*** Task material

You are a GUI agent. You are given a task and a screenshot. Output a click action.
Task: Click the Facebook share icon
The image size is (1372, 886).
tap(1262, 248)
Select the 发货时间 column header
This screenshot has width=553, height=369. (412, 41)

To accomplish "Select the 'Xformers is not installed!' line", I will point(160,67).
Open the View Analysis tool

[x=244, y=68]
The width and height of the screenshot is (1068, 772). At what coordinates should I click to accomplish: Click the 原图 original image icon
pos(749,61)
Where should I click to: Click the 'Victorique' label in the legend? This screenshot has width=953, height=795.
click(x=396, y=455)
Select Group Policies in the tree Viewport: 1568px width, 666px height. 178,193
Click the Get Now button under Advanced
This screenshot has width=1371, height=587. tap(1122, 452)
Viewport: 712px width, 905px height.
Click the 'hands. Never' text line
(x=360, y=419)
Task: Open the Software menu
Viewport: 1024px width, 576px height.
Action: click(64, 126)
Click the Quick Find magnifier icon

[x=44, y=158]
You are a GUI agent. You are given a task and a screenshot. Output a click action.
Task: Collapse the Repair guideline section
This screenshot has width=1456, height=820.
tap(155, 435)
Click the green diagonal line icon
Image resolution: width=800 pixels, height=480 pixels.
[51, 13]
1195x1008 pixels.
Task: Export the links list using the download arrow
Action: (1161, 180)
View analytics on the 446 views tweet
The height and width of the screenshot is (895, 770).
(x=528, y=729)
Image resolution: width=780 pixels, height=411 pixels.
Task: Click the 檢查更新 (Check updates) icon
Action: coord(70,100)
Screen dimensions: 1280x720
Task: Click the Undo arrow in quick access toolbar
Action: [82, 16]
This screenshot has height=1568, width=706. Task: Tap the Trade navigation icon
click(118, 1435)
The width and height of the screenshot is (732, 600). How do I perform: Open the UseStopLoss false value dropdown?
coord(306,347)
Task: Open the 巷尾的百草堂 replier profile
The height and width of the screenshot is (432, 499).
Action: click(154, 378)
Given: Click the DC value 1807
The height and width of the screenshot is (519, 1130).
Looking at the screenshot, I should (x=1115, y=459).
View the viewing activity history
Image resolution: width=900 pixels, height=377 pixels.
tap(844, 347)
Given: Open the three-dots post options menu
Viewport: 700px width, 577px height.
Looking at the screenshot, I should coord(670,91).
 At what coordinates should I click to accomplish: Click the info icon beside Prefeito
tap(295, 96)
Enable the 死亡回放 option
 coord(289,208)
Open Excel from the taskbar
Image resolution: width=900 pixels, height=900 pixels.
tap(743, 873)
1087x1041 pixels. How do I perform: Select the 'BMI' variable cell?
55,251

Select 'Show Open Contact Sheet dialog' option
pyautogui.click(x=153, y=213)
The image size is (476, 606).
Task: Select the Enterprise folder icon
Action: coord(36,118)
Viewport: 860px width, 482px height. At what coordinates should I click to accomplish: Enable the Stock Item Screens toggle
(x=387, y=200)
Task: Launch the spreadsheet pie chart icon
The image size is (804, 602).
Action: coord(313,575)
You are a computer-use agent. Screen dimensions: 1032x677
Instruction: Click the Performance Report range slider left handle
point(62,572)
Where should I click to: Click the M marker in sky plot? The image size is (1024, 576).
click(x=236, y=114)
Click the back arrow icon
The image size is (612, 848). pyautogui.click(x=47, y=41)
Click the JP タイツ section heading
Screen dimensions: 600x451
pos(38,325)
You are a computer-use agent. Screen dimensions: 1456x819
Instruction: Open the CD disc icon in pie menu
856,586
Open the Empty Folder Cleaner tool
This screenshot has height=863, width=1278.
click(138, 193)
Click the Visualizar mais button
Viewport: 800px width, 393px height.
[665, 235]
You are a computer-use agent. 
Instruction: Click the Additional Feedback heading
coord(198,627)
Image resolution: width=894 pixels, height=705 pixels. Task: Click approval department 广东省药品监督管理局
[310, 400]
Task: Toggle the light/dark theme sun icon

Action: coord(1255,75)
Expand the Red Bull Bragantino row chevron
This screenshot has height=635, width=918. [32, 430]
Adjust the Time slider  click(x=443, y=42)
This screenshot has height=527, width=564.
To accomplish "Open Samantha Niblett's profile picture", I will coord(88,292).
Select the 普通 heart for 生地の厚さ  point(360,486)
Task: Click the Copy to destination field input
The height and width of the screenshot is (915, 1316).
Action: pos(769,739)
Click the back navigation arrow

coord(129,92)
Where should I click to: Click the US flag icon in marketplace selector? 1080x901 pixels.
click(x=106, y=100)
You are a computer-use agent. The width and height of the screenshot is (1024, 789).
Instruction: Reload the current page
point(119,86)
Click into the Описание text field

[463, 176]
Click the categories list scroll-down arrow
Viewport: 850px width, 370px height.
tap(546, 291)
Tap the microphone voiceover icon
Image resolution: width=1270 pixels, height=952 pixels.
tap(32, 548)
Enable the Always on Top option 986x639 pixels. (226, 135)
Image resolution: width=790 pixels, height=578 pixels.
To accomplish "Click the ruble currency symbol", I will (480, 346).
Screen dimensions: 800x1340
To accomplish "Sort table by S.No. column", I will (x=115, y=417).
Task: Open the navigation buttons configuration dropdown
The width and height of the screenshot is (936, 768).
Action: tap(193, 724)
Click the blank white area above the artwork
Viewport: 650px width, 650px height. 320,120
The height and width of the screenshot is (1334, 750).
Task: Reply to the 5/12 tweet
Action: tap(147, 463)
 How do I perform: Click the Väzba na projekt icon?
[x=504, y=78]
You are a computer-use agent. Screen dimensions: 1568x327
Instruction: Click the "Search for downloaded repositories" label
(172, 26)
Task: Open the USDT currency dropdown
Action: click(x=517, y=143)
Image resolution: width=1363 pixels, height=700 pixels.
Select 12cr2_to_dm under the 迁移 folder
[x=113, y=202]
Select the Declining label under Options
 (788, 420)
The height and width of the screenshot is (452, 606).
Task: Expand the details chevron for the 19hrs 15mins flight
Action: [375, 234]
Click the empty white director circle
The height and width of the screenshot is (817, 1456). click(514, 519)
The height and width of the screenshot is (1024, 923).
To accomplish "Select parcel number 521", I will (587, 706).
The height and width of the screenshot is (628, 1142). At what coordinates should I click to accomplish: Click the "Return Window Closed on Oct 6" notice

******

◆ **What to produce**: Some lines above contain the word "agent". Copy each of them.

◆ **Response to this exercise**:
You are a GUI agent. You are given a task and a screenshot. Output a click action.
You are a GUI agent. You are given a task and a screenshot. Output a click action.
You are a computer-use agent. Screen dimensions: 1032x677
You are a computer-use agent. Screen dimensions: 1456x819
You are a computer-use agent. 
You are a computer-use agent. The width and height of the screenshot is (1024, 789).
You are a computer-use agent. Screen dimensions: 1568x327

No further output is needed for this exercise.